In such tight and cramped quarters, disease spreads rapidly and so turkeys are given antibiotics (which, in turn, is ingested by humans and raises our resistance to antibiotics), but many birds still get sick and live without veterinary care. They live in utter filth, breathe in ammonia and bacteria-filled air from urinating and defecating on one another, and endure abuse at the hands of factory farm workers. Undercover investigations over the years have brought to light the regularity of violence within factory farms, and much of the abuse is shrugged off and considered standard practices.
After about 5 months – just about 20 weeks of life (and sometimes even as early as 12 weeks) – turkeys are taken to slaughter, where they face an entirely new set of traumas.
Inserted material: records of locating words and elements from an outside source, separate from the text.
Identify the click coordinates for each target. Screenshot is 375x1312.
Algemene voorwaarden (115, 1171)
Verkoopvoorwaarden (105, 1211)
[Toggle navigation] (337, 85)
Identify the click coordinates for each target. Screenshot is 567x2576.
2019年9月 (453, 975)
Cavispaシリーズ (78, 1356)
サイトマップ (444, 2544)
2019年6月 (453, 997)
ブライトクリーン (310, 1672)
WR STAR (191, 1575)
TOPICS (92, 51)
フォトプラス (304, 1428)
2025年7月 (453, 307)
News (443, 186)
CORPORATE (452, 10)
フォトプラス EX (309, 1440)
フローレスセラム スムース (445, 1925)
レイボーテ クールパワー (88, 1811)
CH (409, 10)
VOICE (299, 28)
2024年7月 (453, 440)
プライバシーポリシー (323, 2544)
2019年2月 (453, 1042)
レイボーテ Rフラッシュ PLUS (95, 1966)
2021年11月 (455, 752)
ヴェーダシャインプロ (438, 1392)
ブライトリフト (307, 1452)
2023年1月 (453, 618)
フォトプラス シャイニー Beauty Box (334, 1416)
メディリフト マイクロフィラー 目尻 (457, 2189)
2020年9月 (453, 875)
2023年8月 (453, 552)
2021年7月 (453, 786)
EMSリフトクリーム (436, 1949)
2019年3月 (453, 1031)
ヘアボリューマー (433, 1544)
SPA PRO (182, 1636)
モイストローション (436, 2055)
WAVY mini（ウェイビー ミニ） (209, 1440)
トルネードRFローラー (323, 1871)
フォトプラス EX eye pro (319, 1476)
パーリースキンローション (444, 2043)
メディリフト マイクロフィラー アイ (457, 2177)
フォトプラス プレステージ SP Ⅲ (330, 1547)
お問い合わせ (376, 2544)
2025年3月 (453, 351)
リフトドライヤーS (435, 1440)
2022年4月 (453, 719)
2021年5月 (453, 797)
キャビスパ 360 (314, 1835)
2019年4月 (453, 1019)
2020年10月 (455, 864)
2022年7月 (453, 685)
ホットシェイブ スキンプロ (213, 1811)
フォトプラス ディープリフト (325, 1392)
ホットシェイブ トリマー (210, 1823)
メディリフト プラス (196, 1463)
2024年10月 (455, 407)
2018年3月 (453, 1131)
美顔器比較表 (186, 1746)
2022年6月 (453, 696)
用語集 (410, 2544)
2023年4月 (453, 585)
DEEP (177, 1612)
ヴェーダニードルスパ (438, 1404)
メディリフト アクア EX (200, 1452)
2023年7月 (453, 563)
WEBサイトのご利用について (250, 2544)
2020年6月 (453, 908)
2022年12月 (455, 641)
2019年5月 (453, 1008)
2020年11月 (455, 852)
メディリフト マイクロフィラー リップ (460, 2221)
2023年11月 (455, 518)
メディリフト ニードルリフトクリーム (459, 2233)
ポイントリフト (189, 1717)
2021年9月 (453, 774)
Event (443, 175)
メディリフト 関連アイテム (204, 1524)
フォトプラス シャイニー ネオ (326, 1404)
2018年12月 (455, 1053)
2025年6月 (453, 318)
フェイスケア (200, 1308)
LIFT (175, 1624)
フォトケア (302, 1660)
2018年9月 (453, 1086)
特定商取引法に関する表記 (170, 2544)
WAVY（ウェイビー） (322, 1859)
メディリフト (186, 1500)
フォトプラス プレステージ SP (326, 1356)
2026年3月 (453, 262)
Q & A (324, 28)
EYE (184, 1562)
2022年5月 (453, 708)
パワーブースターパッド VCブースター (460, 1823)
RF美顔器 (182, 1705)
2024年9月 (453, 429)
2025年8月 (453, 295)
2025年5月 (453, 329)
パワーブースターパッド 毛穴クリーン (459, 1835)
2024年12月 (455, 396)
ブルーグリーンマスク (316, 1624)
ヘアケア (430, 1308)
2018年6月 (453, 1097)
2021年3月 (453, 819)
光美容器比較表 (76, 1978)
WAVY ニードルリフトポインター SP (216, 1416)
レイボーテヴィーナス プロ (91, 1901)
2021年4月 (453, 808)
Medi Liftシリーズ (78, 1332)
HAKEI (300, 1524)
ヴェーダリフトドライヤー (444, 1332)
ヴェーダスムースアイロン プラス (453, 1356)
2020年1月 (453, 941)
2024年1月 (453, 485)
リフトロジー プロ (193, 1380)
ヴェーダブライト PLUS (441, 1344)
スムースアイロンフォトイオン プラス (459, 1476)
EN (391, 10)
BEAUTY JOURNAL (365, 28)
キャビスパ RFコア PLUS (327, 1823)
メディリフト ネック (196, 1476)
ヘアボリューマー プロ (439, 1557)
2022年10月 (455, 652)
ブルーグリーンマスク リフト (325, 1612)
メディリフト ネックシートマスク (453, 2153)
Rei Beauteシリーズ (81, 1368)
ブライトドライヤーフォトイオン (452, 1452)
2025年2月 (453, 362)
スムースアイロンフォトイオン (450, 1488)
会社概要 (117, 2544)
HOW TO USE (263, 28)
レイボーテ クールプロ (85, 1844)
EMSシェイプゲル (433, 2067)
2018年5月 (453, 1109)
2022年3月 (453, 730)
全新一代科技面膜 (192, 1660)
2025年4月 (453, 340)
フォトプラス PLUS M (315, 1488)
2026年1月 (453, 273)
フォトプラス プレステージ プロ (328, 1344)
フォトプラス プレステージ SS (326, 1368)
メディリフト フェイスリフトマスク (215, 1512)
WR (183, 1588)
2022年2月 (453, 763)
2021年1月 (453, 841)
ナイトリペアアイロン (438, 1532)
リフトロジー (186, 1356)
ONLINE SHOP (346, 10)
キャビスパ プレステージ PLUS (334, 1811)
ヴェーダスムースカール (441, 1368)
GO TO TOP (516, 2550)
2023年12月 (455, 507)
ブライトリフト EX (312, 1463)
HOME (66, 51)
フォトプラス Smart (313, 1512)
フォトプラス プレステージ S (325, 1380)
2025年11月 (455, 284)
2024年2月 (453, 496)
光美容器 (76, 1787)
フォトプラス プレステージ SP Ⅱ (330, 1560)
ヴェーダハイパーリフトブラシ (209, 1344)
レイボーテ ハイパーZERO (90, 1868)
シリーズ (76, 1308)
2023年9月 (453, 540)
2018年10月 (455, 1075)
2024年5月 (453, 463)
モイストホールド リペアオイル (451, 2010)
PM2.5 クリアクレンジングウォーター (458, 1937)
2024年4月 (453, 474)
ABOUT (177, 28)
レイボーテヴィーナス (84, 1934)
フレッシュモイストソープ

For these birds, the first time they go outside is not to take a dust bath or to stretch their legs and run in a field of grass; instead, they are thrown into transportation trucks and crammed into tiny crates that are piled high inside the trucks. The hundreds of birds per truck are handled so aggressively that it is not uncommon for their wings and legs to be broken – or their feet to be ripped off completely – in the process. During transportation, turkeys, like chickens, do not have any legal protections; they are not given food or water, and some die from starvation or dehydration. The slated crates do little to protect the turkeys from the elements, and many fall victim to hyperthermia or heat exhaustion, while others experience heart failure from the stress on their already fragile and compromised bodies.
Inside the slaughterhouse, the surviving turkeys are hung upside down by their feet and electrocuted in attempts to render them unconscious before their throats are cut. Trouble is, all this happens so quickly and haphazardly that not all the turkeys are killed or even unconscious. Many are alive and aware when they are then submerged into scalding hot water to be defeathered. (If you don’t believe any of this, a quick YouTube search of undercover videos will confirm each and every torturous stage.)
What an excruciating life… and death.
Weren’t we all taught that Thanksgiving is about peace, respect, kindness, compassion, and gratitude? Celebrating these ideals over the tortured corpse of a once sentient being is inconsistent – hypocritical, even – with the notion of Thanksgiving.
Isn’t it time we started celebrating who is around the table and not who is on it?